本日は鍼灸治療についてお話をさせていただきたいと思います。
みなさんは鍼灸治療と聞いて何を思い浮かべますか?
「どうして効くのか?」 「どういった症状に効果があるのか?」 「そもそも痛くはないのか?」
などと、いろいろと疑問に思うことがあるかと思います。
今回は、そういった鍼灸治療の基本的な部分にスポットを当て知らない方にもわかりやすく説明をしていきたいと思います。
鍼灸治療の歴史
鍼灸治療は二千年以上前の中国で考案され、当時は身体に気の流れ(経脈)を用いた治療でした。流れの滞っている部分に鍼を打ち流れを促進させ、流れそのものが弱かった際は灸で温め流す力をもとに戻したりなど、漢方とともに『東洋医学』の中心となっていきました。日本には6世紀頃、仏教とともに渡来し奈良時代の文献にも制度として記載されていました。江戸時代でも日本医学の中心は漢方・鍼灸治療となっていました。かなり昔から鍼灸治療は生活の身近にあったと思います。 現在は西洋医学を取り入れた医療制度が中心とないますが、それでも鍼灸治療の臨床効果が認められ、西洋医学からも積極的にアプローチが可能となり鍼灸治療の今に至りました。ちなみに鍼灸治療は、世界保健機関(WHO)にも認められた手技療法となります。
なぜ鍼灸治療は効果があるのか?
先ほども記載したとおり鍼灸治療は身体の経脈を用いた施術を行います。
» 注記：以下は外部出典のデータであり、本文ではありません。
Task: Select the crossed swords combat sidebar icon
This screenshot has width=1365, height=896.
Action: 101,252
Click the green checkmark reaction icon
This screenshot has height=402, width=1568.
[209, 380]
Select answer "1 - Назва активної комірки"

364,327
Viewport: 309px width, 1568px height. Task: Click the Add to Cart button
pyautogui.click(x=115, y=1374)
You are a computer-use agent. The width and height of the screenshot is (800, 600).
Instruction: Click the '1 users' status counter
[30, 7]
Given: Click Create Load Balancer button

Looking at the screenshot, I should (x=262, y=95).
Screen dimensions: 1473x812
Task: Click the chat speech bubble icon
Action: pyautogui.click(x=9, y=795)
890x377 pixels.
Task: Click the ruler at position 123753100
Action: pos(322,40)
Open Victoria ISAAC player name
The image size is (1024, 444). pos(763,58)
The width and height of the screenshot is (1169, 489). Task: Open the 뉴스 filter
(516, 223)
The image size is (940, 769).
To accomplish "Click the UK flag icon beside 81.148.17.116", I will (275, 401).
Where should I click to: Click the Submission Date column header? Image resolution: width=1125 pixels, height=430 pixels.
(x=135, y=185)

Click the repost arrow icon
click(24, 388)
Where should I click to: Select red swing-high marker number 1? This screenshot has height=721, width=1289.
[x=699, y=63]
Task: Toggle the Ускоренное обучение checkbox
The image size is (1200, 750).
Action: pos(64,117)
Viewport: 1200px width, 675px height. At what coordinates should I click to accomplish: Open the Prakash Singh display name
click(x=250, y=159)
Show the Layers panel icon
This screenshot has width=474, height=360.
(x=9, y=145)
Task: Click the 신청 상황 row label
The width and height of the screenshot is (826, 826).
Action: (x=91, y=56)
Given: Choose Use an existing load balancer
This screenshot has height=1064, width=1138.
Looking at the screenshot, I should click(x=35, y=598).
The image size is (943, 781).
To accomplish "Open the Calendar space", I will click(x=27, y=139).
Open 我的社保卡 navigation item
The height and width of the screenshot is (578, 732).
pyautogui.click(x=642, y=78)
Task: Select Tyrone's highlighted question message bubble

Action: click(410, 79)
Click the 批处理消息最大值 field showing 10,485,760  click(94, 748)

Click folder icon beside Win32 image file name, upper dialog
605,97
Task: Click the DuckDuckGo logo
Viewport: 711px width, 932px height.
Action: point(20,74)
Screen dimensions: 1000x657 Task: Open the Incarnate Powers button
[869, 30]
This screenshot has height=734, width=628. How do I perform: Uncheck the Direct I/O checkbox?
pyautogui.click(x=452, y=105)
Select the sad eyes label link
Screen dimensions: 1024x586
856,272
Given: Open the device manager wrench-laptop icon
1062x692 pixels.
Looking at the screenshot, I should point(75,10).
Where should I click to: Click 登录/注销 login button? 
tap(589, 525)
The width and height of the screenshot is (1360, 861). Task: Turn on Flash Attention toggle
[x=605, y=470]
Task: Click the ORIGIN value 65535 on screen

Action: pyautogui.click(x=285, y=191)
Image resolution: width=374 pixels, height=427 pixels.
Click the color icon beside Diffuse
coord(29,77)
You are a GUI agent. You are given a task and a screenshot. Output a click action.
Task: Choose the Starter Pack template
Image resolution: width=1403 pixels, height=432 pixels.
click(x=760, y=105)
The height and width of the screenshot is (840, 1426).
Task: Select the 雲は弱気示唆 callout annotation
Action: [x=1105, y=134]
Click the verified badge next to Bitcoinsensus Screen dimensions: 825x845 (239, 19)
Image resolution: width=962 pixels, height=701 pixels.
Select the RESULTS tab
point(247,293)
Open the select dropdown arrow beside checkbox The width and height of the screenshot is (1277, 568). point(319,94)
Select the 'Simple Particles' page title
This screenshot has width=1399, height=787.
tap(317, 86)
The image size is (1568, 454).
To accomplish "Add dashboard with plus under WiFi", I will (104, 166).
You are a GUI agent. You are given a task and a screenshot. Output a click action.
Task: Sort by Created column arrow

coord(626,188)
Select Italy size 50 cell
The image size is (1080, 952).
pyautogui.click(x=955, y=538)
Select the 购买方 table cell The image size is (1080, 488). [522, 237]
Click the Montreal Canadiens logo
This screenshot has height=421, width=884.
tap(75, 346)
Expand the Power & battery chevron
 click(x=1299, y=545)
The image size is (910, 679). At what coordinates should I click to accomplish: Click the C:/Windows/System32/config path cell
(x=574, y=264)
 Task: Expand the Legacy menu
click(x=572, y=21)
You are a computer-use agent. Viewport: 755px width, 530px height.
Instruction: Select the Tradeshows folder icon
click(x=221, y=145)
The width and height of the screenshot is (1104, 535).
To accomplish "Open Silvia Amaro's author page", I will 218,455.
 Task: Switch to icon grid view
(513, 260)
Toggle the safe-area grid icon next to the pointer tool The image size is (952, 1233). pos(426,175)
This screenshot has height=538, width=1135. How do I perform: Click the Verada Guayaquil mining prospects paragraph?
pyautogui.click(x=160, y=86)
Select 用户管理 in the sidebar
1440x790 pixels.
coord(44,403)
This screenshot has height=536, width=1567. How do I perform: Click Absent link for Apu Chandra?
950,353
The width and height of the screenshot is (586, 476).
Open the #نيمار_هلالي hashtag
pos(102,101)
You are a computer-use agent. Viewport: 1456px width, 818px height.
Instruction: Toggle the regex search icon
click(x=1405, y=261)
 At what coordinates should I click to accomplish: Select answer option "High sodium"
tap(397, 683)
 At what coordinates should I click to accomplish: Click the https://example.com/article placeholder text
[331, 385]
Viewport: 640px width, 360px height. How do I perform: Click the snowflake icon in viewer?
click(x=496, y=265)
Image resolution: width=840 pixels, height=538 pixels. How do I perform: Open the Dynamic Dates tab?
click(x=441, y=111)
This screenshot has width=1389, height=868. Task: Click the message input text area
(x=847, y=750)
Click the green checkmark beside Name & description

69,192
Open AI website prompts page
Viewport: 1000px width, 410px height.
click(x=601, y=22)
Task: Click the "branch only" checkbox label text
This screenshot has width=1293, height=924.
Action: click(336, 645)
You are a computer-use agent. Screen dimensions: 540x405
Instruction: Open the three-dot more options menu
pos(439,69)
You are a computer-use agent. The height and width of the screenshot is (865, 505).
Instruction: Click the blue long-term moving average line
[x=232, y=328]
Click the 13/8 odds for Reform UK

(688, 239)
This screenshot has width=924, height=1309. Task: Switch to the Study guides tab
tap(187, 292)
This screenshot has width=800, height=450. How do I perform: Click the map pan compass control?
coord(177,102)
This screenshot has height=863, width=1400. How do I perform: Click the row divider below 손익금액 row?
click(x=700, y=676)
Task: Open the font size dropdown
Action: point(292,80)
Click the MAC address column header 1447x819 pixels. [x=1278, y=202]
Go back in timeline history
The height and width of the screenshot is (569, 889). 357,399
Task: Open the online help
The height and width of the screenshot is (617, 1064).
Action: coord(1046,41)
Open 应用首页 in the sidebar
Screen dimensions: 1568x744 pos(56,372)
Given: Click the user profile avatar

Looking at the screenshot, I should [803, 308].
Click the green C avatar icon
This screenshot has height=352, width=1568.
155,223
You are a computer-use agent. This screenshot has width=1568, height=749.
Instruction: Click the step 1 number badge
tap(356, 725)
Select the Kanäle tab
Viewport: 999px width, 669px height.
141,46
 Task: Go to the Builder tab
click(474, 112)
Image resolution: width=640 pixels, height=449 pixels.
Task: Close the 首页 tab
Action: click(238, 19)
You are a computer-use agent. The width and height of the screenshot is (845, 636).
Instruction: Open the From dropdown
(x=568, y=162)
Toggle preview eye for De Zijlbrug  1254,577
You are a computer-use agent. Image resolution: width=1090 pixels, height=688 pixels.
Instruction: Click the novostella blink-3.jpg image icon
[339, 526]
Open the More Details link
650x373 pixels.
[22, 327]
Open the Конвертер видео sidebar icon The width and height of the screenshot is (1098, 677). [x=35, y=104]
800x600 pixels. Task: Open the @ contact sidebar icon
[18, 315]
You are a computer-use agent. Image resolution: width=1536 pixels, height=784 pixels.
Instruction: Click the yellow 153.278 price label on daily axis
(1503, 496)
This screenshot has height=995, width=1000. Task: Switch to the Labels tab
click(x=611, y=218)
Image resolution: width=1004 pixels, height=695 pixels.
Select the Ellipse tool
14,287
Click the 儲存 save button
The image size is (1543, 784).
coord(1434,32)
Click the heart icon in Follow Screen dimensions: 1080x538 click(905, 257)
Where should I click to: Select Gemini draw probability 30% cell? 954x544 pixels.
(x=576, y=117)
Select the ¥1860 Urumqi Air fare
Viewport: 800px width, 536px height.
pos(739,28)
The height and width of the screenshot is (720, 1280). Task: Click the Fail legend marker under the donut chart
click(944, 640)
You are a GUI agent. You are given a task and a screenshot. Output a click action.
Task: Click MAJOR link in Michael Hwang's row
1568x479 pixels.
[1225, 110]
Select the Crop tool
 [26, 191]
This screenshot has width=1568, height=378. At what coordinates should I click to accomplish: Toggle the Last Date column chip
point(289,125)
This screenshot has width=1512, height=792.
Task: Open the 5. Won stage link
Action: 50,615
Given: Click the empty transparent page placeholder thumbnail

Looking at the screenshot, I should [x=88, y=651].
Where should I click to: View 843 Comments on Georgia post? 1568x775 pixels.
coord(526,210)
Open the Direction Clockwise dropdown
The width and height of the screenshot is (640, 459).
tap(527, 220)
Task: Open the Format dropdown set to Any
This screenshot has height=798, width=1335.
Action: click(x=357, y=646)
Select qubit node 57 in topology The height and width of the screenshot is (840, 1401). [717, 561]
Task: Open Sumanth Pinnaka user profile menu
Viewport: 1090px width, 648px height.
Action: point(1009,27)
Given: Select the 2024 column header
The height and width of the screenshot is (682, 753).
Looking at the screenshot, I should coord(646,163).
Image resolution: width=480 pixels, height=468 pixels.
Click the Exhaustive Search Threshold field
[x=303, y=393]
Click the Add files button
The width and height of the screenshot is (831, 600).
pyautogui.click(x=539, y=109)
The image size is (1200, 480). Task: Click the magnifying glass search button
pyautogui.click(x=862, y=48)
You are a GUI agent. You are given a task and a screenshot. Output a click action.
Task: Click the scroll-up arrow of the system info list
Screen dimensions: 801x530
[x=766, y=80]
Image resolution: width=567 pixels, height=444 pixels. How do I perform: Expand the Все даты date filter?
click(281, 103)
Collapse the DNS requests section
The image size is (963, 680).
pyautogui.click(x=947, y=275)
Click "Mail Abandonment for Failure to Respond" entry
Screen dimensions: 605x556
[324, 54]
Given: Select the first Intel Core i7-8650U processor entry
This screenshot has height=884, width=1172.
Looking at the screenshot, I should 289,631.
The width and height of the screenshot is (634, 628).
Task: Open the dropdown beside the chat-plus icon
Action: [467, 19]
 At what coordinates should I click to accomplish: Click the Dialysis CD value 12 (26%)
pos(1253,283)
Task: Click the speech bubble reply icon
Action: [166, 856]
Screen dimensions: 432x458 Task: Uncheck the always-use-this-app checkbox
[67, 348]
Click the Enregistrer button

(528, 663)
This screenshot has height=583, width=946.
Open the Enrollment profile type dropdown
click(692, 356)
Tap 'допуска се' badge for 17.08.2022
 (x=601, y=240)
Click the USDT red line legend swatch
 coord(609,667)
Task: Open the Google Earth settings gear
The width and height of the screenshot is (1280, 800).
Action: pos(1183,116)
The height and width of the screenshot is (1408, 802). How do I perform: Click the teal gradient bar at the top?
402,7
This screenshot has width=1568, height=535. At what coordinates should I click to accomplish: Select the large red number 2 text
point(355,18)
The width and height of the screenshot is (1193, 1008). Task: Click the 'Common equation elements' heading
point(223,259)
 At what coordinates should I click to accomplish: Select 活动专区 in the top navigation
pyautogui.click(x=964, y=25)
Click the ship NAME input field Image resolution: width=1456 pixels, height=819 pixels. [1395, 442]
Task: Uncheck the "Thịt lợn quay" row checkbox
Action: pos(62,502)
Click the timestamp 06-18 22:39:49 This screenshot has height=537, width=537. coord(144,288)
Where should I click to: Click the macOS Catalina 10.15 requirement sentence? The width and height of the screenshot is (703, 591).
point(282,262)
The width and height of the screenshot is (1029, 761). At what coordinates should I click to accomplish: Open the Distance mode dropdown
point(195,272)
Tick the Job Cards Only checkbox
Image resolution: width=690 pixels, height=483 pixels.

西洋医学は病気の原因に着目し除去をすることで治療をしますが、東洋医学は病気では身体全体のバランスが崩れていることから症状が生まれ、そのバランスを鍼灸治療による自然治癒力により戻すことで病気が治るという考え方です。基本的に身体のバランスを保っているのは『気・血・水』となっています。
気・・・体内を流れるエネルギーのこと。元気・気力の「気」
血・・・血液のこと。全身を巡り栄養を運び、潤いを与える
水・・・血液以外のリンパ液やその他の水分のこと。消化や排泄に影響をする。
このうち「気・血」が巡るための通り道のことを【経絡】といいその要所要所にあるポイントを【経穴(ツボ)】と言います。それらに鍼や灸で流れをスムーズにすることが鍼灸治療といいます。また、鍼灸治療は西洋医学と合わせることができ肩こりや腰痛など筋肉からの疾患に対し鍼で直接当てて緩めるなど治療に応用ができます。他の疾患では頭痛、胃腸の病気、下痢、便秘、冷え性、耳鼻科の病気、自律神経失調症などの精神的疾患なども臨床試験により効果があると言われています。
痛くないの?
鍼灸治療をしていてよく聞くのが「鍼を刺して痛くないのか?」といわれます。どうしても針と言われると注射針にイメージがつきやすく痛いのではと思いがちですが、一般的に鍼灸治療に使われる鍼は髪の毛程度の細さなので痛みは感じません。(ただし皮膚には痛みを感じる点いわいる痛点があり、ごくまれにチクっとなるときがあります。)細いため刺した後の神経にあたることなく患部に届くからです。灸に関しても今は直接皮膚に乗せて火をつけるのではなく、皮膚と灸の間に空間を作り火が当たらないようにしたり、灸そのものを小さくして熱すぎないように工夫がされています。
今回はこれまでとなります。今回のブログで少しでも鍼灸治療に興味をもっていただけると幸いです。